What are pattern variables composed of?
syntax takes a template, and the pattern variables in it, to produce a syntax object that has the same lexical scoping as that of the pattern variable, so where does that lexical scope get stored?
and then Ryan explained:
The short answer is that syntax objects store scoping information and
that pattern variables have nothing to do with it.
Here’s a longer answer:
A pattern variable is essentially bound to an ellipsis-depth n and syntax object(s). If the pattern variable doesn’t have ellipses after it, then n is 0 and the pattern variable refers to a single syntax object. If it has one ellipsis after it, then n is 1 and there is a list of syntax objects. And so forth.

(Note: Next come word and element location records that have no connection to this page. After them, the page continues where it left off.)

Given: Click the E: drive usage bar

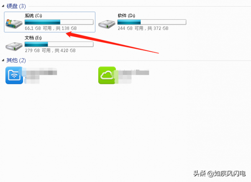Looking at the screenshot, I should point(59,44).
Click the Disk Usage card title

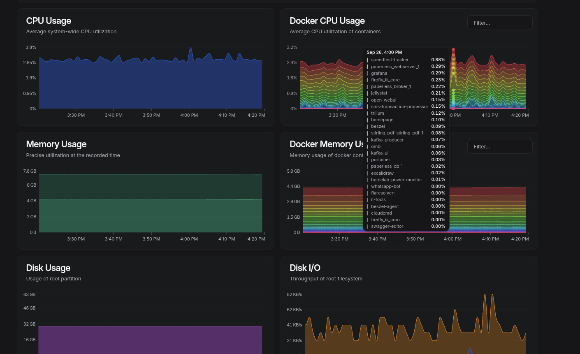(x=48, y=268)
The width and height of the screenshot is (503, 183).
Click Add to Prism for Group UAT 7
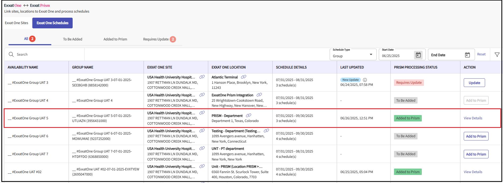(476, 154)
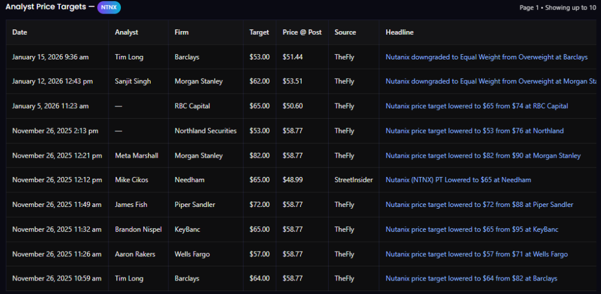Image resolution: width=601 pixels, height=294 pixels.
Task: Click the Headline column header
Action: pyautogui.click(x=399, y=32)
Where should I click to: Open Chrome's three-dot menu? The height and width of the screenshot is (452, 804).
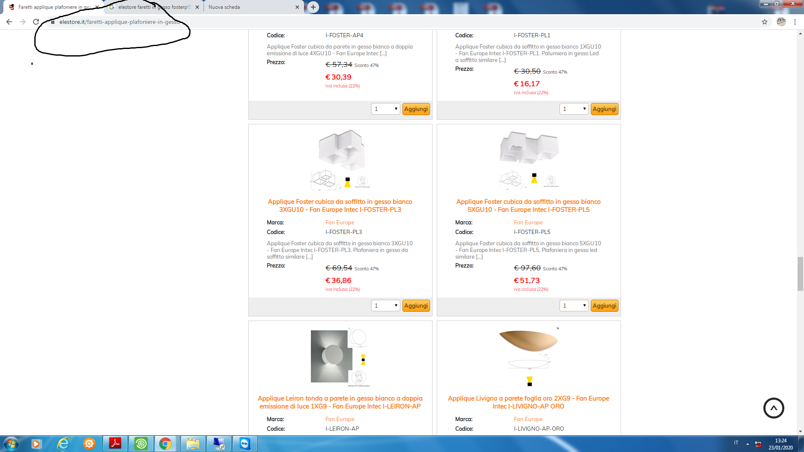pos(795,22)
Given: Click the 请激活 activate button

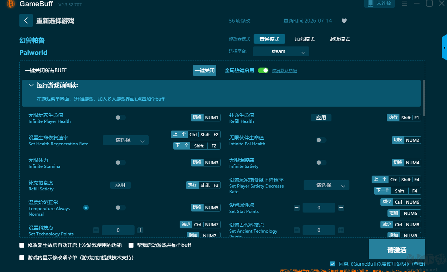Looking at the screenshot, I should (397, 249).
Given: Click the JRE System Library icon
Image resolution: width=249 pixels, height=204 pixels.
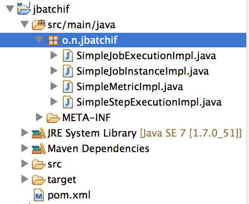Looking at the screenshot, I should (39, 133).
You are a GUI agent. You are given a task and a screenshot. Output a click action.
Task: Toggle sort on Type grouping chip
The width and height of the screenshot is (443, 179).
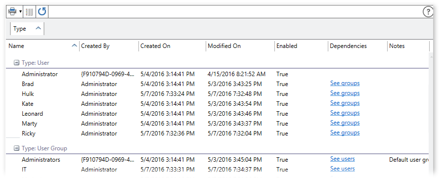point(27,29)
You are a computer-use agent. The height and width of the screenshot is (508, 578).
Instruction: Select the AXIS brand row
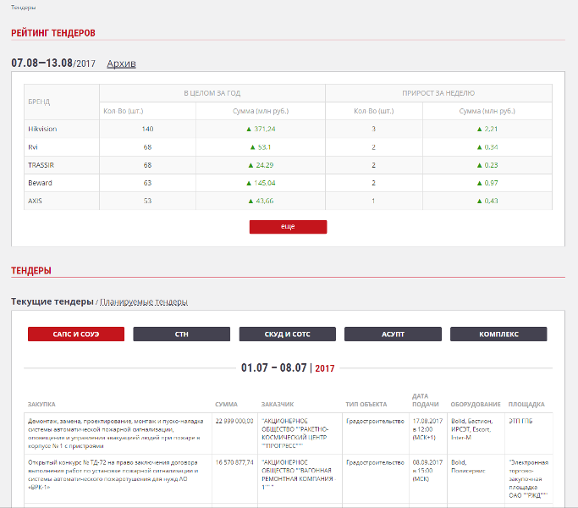click(x=36, y=200)
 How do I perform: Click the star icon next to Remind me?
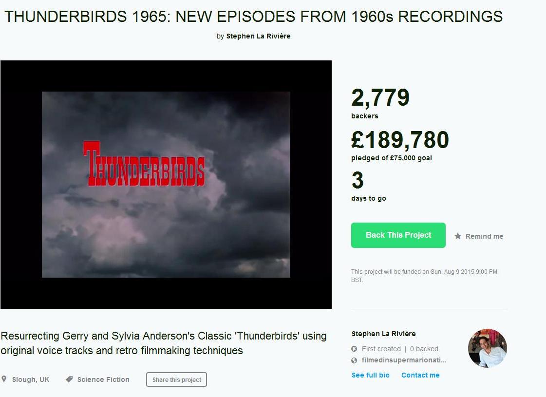pos(457,236)
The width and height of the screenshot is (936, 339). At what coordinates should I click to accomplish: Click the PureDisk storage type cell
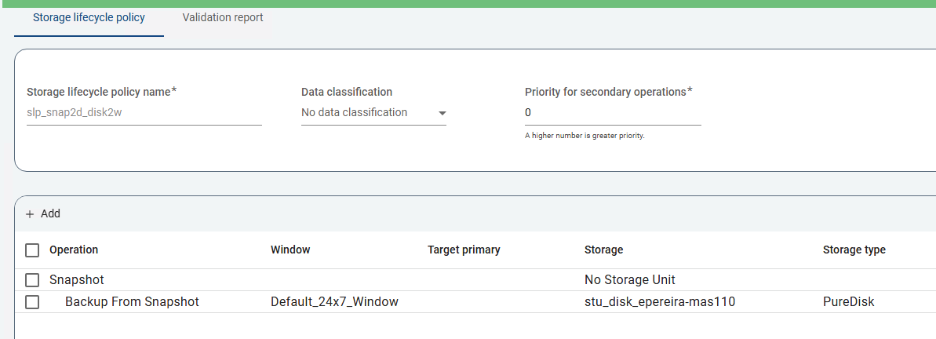tap(848, 302)
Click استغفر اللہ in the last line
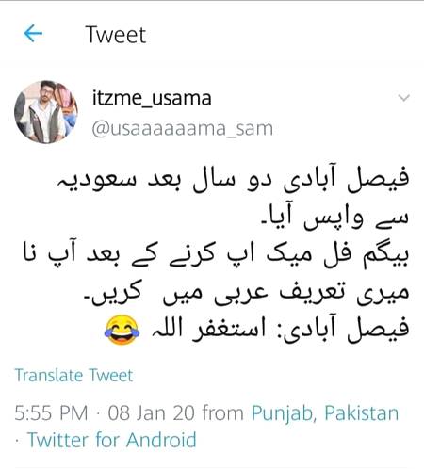The width and height of the screenshot is (424, 469). pyautogui.click(x=209, y=330)
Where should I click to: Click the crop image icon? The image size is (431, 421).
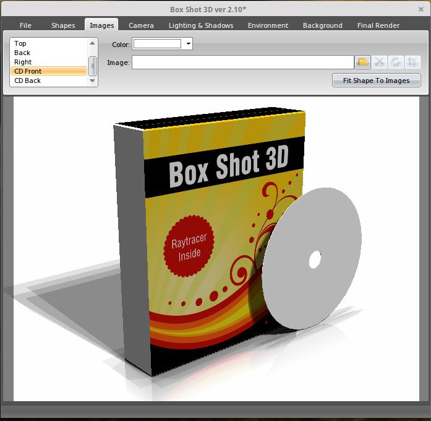click(x=412, y=62)
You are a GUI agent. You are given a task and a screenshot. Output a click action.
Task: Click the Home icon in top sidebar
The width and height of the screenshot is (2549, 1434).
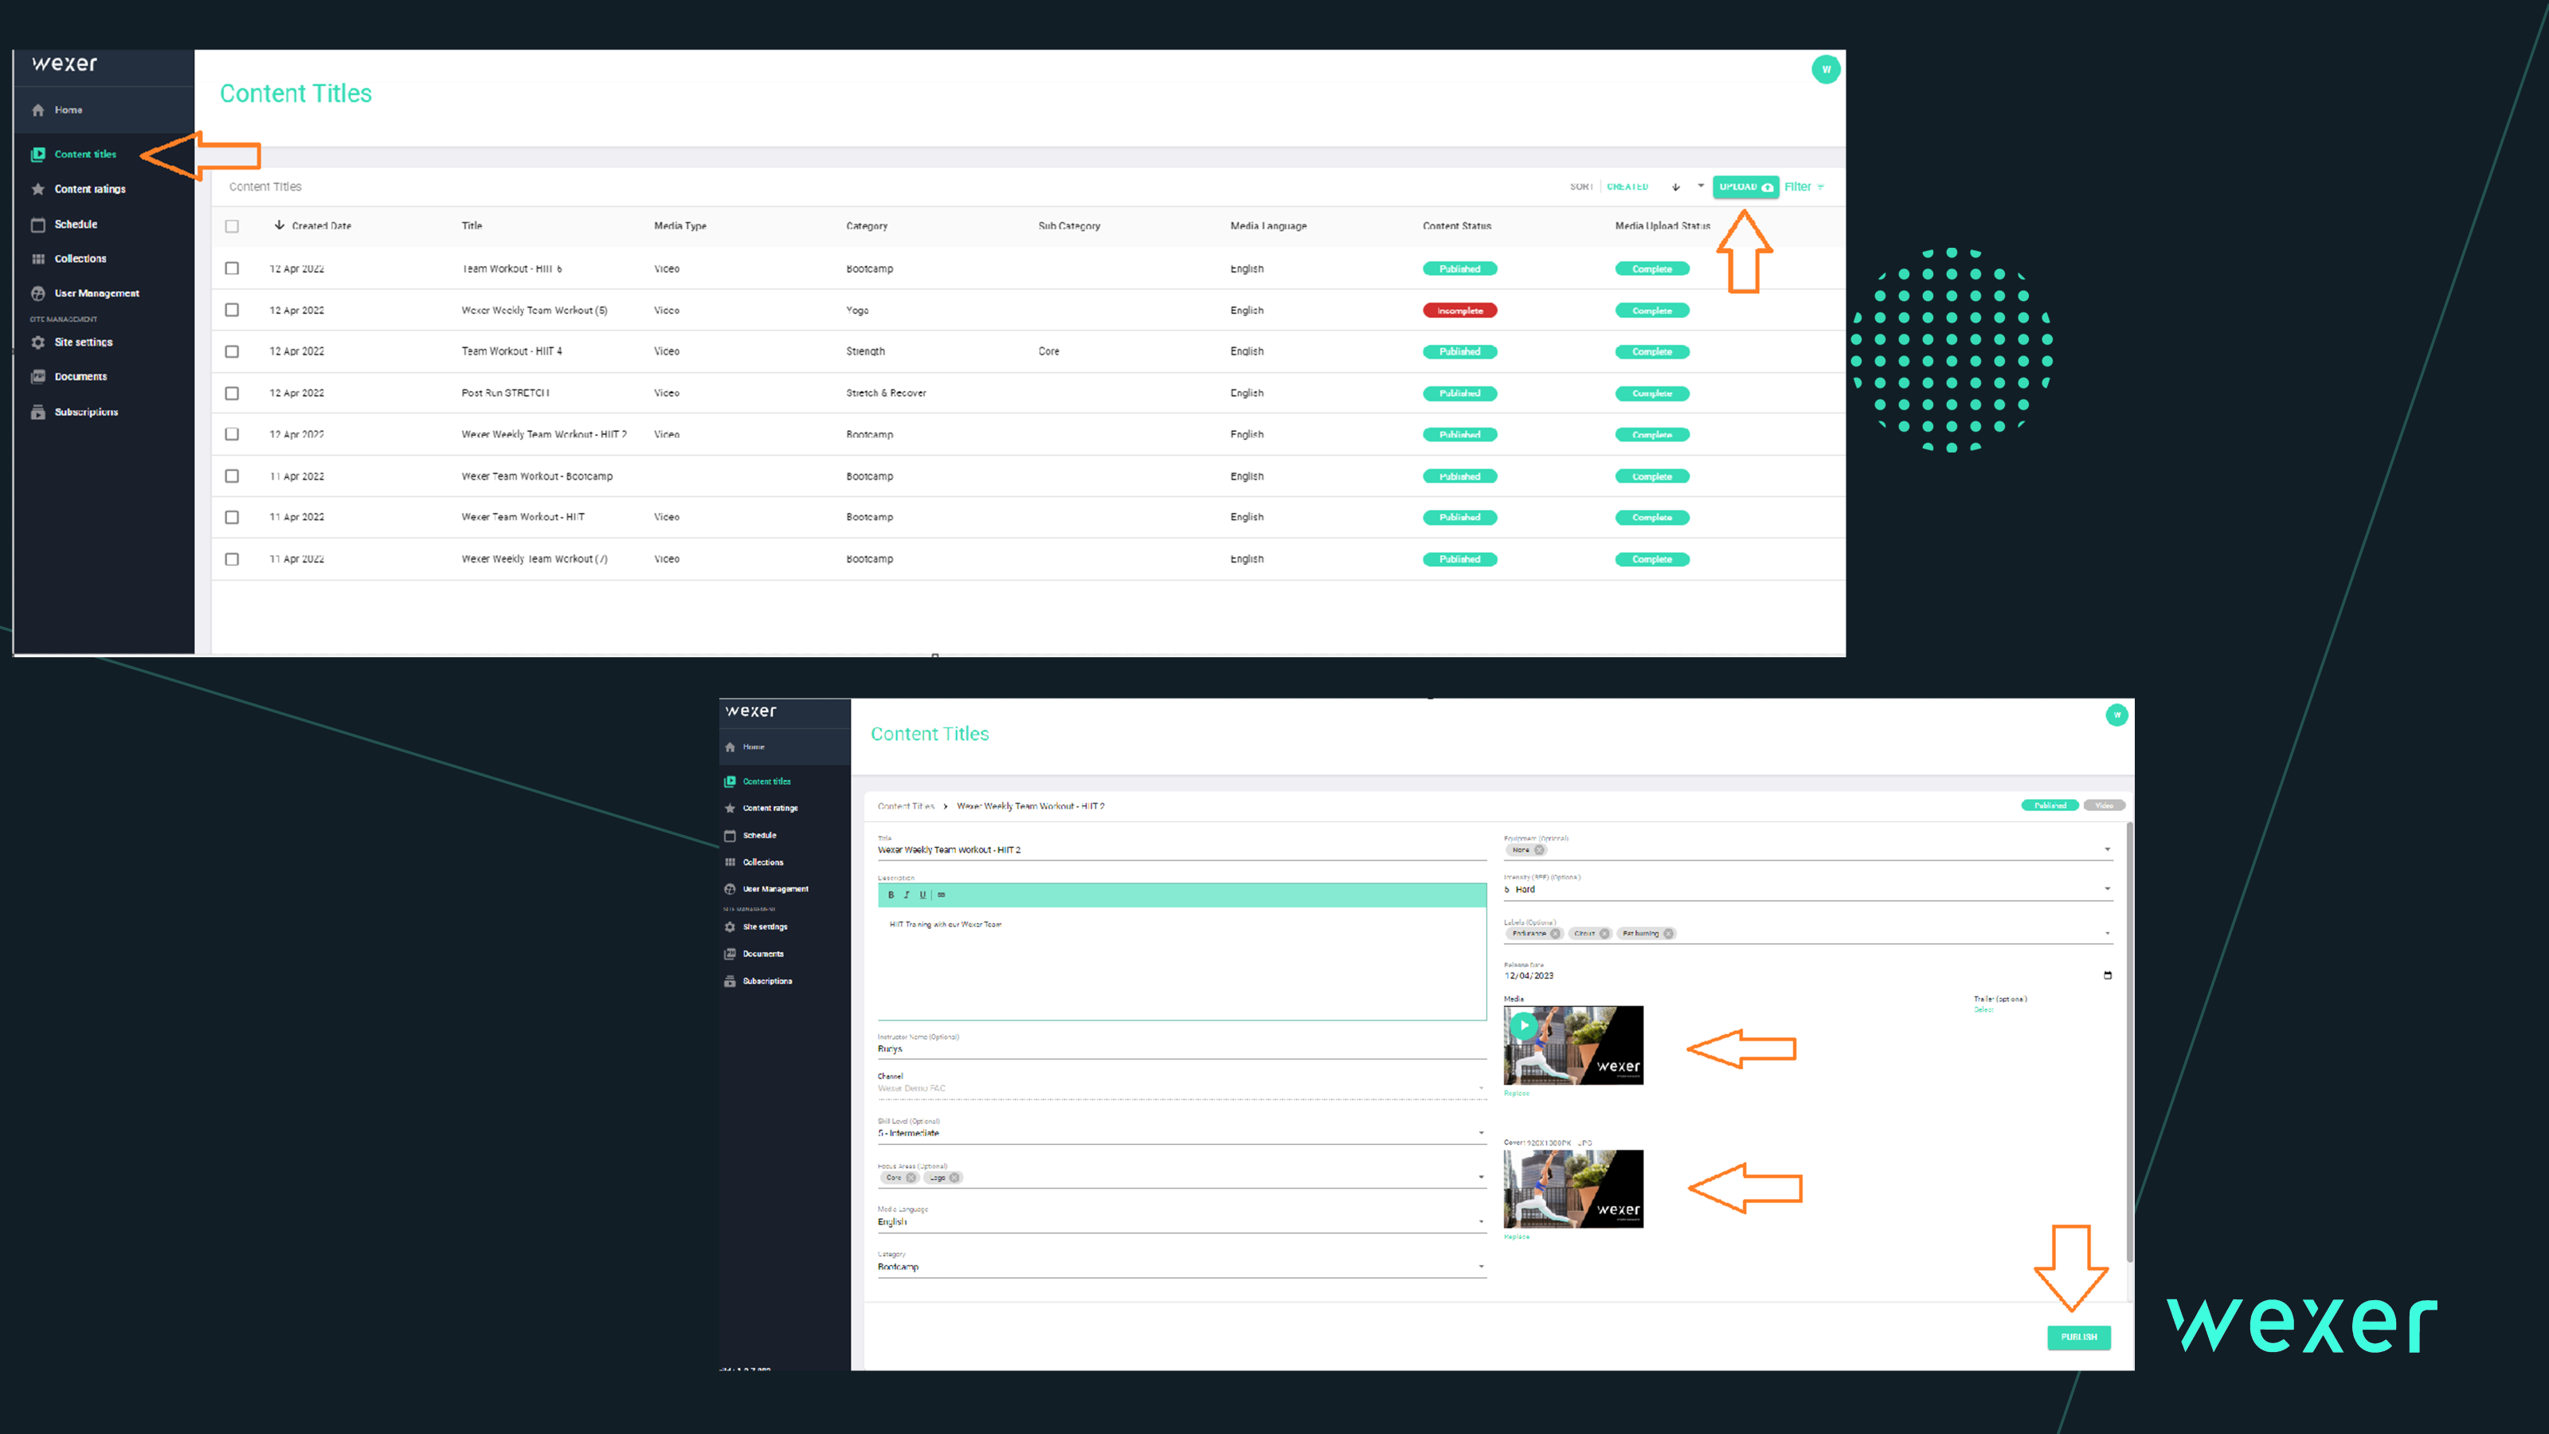pos(38,110)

The ‘syntax’ form is like ‘quasiquote’, except that there is no explicit ‘unquote’; rather, pattern variables are automatically substituted, and the rest of the template becomes syntax object literals (via ‘quote-syntax’) that remember the bindings in scope where they occurred.
So pattern variables, while convenient, are not necessary for writing macros. You could do just the same with ‘quote-syntax’, ‘syntax-e’, ‘datum->syntax’, ‘car’, etc.
Lexical scoping is managed by the syntax objects. The macro arguments already have their lexical contexts embedded in them, and that is preserved as the macro takes them apart and puts them together with new syntax. This new syntax mostly comes from syntax literals.
The essence of the algorithm is explained in “Syntactic Abstraction in Scheme” by Dybvig et al.